→ PROBLEM REQUIREMENTS
Which lines of the data include the string "agent"? List them all.

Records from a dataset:
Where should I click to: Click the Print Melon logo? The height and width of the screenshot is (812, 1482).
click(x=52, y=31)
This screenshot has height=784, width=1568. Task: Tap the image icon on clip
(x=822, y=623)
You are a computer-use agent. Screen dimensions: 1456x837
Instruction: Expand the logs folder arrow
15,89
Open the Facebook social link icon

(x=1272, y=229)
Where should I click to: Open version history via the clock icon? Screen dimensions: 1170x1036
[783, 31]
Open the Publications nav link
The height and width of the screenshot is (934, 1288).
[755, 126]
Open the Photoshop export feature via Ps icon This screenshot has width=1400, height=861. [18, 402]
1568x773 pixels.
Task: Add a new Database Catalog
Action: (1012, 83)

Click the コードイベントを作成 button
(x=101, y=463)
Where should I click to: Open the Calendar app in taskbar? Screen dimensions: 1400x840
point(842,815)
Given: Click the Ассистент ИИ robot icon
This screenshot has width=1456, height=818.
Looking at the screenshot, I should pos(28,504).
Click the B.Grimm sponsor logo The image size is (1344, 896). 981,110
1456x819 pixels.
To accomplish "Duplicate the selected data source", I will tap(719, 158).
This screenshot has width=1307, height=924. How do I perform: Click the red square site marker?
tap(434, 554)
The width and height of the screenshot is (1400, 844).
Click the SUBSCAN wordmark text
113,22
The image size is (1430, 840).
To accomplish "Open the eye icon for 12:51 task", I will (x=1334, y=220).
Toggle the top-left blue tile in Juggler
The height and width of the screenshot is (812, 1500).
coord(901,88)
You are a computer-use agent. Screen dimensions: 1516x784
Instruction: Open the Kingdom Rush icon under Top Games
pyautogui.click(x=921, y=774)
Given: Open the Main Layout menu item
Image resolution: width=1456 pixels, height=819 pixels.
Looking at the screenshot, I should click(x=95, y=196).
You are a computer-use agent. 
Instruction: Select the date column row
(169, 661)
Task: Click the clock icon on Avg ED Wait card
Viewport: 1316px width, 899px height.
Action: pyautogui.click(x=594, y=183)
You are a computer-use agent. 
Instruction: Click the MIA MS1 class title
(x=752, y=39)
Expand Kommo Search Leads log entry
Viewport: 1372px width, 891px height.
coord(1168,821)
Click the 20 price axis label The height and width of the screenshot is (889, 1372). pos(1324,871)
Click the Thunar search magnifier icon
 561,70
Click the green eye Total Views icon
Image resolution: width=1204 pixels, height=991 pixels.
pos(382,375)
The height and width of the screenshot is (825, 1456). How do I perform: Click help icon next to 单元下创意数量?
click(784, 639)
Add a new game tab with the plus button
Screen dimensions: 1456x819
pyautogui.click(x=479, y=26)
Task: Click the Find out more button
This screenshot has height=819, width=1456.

→ ANSWER FOR THIS EXERCISE
You are a computer-use agent. Screen dimensions: 1456x837
You are a computer-use agent. Screen dimensions: 1516x784
You are a computer-use agent. 
You are a computer-use agent. 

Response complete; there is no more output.